* [Ejercicio A] Enumera las personas de las que, según la homilía sobre San Juan de Ávila, fue consultor el Maestro Ávila.
* [Ejercicio B] Prosigue la homilía sobre San Juan de Ávila con el pasaje que vendría después de su última frase.

* [Fragmento seleccionado]
────

Homilía pronunciada el 10 de mayo de 1986, en la Misa celebrada en la Capilla del Seminario de Toledo, en la festividad de San Juan de Ávila. Texto en BOAT junio 1986, 309-315.

Queridos hermanos: Os ofrezco a todos mi saludo cordialísimo y respetuoso. Sacerdotes concelebrantes; P. Abad del Monasterio de San Isidro de Dueñas; querido Sr. Obispo D. Ireneo; sacerdotes, religiosos, seglares, alumnos de nuestros Seminarios.

Empecemos por ofrecer el homenaje de nuestra piedad sacerdotal al santo patrono del clero secular de España, el venerable y querido Maestro Juan de Ávila. Nunca quedó su figura olvidada del todo en la brumosa lejanía del tiempo, pero sí que ha habido que rescatarla de ciertos olvidos que padecía en el ámbito de la Iglesia española; y ha sido precisamente en nuestro siglo cuando se ha hecho este rescate. En los tiempos anteriores la figura del Maestro Ávila era bien conocida por los estudiosos de la historia de la Iglesia en España, particularmente de los que investigaban en este acervo ingente y maravilloso de la teología ascética y mística; pero faltaba acercarle, en una intimidad próxima, al corazón y al pensamiento de los sacerdotes españoles. Esto se ha hecho en este siglo; y hemos de reconocer que en haberlo logrado ha tenido un mérito singularísimo la Hermandad de Sacerdotes Operarios Diocesanos que, en los Seminarios de España donde estaban, nos hicieron sentir la grandeza de esa figura excepcional.

Rasgos de la personalidad de nuestro patrono #

Los rasgos principales de la personalidad de nuestro Patrono son bien conocidos: Sacerdote de cuerpo entero, de solidísima doctrina; apóstol incansable, anheloso de cruzar el Atlántico para ir a predicar el Evangelio en las tierras de América recién descubierta; predicador infatigable, consultor de hombres y mujeres santos de aquella gloriosa época de la Iglesia española: San Ignacio de Loyola, San Francisco de Borja, Santa Teresa de Jesús, San Juan de la Cruz, Fray Luis de Granada; reformador de esa iglesia de España con los Colegios que instituyó, más de quince, en tierras de Andalucía, y con el alma que supo imprimir a la poco antes fundada Universidad de Baeza, y con los grupos de sacerdotes de vida en común, que reunió para enseñar, para predicar y para vivir el misterio de Cristo Crucificado; reformador de la Iglesia universal con sus Memoriales al Concilio de Trento; santo en toda la línea, ardientemente enamorado de la Eucaristía.

El venerable Maestro Juan de Ávila ha ejercido y seguirá ejerciendo su magisterio sobre todos los que quieran encontrar maestros verdaderos. Y nosotros le veneramos hoy, como en tantas diócesis de España, y nos sentimos dichosos de poder renovar, una vez más, los ofrecimientos que en otras ocasiones le hemos hecho, para robustecer nuestra espiritualidad de sacerdotes diocesanos y para seguir adelante en nuestro empeño apostólico. Pedimos, en la oración litúrgica de hoy, que Dios nos ayude a seguir viviendo en la santidad y celo apostólico de que él fuera tan insigne maestro y ejemplo.

────

* [Entradas guardadas]
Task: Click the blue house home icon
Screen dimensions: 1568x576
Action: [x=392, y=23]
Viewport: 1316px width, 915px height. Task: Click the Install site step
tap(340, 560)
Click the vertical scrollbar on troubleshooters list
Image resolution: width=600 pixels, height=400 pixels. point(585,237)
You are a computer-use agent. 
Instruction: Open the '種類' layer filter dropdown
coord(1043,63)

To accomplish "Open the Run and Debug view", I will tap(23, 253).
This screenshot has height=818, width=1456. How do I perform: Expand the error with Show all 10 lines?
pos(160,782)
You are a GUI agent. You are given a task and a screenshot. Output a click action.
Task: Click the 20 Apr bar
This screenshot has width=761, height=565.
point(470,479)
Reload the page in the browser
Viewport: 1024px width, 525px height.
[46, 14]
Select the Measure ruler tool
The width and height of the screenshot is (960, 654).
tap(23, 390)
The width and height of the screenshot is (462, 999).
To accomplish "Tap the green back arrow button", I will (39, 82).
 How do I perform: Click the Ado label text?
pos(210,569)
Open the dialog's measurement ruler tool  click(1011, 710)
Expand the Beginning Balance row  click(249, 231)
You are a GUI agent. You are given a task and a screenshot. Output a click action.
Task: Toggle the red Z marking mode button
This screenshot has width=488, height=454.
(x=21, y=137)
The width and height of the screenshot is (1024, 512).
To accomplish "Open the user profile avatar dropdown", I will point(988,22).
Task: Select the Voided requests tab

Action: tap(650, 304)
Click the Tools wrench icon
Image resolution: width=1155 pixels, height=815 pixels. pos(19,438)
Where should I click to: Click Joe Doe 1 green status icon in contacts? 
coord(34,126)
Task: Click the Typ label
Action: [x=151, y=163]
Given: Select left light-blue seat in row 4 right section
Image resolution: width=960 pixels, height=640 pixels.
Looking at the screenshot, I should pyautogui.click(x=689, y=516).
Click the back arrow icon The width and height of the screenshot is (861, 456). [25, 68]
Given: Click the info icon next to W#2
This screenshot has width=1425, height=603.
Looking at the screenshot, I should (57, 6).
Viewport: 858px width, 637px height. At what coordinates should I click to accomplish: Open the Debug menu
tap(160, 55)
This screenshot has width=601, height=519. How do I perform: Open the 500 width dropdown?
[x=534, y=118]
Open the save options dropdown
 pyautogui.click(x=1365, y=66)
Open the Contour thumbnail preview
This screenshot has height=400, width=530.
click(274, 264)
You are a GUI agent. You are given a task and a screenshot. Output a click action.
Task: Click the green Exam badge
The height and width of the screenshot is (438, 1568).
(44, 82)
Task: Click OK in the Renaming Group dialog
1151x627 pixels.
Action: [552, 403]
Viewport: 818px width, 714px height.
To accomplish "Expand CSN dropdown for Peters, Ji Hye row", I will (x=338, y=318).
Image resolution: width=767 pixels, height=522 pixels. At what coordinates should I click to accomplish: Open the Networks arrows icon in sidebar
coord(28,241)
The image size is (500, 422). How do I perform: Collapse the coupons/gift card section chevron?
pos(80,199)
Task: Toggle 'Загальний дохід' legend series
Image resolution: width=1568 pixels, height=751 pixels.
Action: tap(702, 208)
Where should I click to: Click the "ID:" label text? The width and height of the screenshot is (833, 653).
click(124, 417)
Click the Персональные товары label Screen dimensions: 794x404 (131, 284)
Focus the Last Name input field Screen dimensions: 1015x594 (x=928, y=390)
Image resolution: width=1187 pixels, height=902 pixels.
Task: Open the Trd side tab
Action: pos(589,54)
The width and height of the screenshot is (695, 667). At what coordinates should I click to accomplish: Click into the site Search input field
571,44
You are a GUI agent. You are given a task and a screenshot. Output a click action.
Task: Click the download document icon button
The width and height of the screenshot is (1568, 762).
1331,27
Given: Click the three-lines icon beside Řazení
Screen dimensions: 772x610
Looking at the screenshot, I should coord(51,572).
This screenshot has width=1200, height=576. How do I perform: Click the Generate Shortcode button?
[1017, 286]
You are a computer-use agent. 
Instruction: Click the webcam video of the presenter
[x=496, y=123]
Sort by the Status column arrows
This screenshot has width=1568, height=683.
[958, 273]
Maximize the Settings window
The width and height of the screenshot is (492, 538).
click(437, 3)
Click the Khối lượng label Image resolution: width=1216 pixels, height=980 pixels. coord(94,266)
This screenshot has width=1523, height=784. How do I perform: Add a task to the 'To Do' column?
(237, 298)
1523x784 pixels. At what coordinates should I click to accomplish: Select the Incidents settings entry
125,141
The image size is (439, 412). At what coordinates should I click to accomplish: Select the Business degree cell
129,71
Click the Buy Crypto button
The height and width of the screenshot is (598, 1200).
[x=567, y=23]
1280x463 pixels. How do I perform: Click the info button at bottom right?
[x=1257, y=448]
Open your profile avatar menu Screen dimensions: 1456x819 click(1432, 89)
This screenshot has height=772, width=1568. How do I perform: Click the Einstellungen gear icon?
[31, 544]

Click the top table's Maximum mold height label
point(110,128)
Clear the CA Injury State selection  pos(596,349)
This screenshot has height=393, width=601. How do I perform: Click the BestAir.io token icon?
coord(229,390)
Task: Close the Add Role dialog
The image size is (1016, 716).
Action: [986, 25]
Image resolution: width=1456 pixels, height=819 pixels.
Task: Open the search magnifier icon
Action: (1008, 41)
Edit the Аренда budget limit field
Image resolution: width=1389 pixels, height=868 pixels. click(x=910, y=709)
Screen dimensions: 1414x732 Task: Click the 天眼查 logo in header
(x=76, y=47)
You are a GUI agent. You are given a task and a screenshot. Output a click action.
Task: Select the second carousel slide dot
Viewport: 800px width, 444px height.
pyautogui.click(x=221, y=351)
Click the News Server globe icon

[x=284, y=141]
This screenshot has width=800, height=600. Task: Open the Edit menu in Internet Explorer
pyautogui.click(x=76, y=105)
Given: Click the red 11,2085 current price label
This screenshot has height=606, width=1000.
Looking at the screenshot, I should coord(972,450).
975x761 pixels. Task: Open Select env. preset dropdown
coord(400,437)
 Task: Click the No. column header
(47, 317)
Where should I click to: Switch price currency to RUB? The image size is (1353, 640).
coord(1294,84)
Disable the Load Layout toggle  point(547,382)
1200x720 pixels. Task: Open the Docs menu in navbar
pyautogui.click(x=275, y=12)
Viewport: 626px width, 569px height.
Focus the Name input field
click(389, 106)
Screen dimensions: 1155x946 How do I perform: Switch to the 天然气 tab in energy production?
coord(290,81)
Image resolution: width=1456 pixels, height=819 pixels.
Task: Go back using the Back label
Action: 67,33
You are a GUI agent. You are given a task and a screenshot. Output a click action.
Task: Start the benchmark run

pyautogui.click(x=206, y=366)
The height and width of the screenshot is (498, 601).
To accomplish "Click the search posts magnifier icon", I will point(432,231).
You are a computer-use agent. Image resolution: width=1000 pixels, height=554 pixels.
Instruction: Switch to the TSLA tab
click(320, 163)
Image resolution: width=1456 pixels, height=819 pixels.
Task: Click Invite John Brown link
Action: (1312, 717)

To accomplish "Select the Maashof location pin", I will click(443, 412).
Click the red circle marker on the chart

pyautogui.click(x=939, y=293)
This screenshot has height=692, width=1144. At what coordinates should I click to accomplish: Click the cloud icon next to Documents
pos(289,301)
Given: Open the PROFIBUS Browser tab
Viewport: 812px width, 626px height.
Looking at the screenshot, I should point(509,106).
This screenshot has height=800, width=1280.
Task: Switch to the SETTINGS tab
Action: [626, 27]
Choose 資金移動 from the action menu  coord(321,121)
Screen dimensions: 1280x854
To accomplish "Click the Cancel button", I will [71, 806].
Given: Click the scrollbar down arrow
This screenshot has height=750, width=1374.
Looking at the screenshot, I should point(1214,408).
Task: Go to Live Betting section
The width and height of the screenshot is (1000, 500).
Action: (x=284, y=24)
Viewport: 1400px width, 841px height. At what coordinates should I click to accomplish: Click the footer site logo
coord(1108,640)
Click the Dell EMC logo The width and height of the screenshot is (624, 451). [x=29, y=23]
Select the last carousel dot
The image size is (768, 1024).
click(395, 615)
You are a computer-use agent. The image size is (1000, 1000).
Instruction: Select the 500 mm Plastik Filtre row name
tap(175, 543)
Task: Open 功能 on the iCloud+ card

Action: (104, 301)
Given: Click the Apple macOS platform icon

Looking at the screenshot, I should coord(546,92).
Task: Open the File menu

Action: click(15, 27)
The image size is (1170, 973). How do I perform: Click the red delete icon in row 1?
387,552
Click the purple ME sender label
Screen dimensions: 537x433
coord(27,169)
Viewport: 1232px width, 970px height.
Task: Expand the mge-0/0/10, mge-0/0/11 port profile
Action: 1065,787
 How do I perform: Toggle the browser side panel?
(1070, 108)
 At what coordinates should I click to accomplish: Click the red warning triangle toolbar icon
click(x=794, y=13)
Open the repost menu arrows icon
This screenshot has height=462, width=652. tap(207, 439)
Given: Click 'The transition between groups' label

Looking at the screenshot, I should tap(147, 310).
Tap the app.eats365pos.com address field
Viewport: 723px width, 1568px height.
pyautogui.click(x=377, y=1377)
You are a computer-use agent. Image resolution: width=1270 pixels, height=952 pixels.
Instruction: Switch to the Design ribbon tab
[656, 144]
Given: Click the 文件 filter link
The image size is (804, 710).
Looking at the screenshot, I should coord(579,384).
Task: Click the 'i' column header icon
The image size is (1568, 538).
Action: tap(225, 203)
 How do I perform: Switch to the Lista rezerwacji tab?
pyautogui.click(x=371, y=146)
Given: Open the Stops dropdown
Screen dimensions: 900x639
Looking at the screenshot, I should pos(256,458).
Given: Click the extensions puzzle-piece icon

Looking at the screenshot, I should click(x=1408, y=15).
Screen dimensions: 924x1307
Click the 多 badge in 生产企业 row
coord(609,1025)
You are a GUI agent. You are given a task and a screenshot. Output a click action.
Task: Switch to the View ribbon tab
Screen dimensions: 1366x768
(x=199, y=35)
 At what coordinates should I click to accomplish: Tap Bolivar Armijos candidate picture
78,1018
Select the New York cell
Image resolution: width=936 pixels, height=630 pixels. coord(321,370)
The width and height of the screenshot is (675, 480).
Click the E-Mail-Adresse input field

────

* [Respuesta A] San Ignacio de Loyola, San Francisco de Borja, Santa Teresa de Jesús, San Juan de la Cruz y Fray Luis de Granada.

* [Respuesta B]
No le fue ajeno ningún problema de los de su tiempo en la vida de la Iglesia. Pero con ninguno de ellos se desvió. Aportó todo lo que podía y lo ofreció humildemente a esa Iglesia a la que amaba con todo su corazón. Siempre estuvo en la primera línea de las reflexiones hondas y profundas, para atender lo que pedían los tiempos y lo que el Evangelio tenía que ofrecer a esos tiempos en que él vivió. El venerable Maestro Juan de Ávila, aunque muy atendido por hombres ricos, murió pobre, extenuado, venerado, querido.

Cuando fue canonizado en Roma, hace pocos años, el Papa Pablo VI, al día siguiente de la canonización, nos recibió a los obispos y sacerdotes españoles que habíamos acudido allí. Es cuando habló del catolicismo de España, catolicismo ardiente, catolicismo de pasión y de inteligencia. Habló de ese catolicismo español del que tantos ejemplares han ido apareciendo a lo largo de la historia, hombres eminentes en el saber y en el amar, que han vivido –dijo– la radicalidad del Evangelio; es una de nuestras características. Y siguiendo una corriente literaria que tiene sus fundamentos, y que aparece con expresiones vigorosas siempre que se alude a este misterio de España, llegó a hablar Pablo VI del sentido casi trágico que a veces tiene, por la valentía y la decisión en el compromiso, esa postura católica de los hombres de España para servir a su Iglesia. Ese sentido de radicalidad quizá explica tantos misterios y tantos martirios de la vida de la Iglesia española.

No se trata de hacer comparaciones, pero aparecen en seguida al hilo del discurso, cuando uno va meditando y contemplando figuras como ésta. Y se piensa, inevitablemente, en la época que vivimos.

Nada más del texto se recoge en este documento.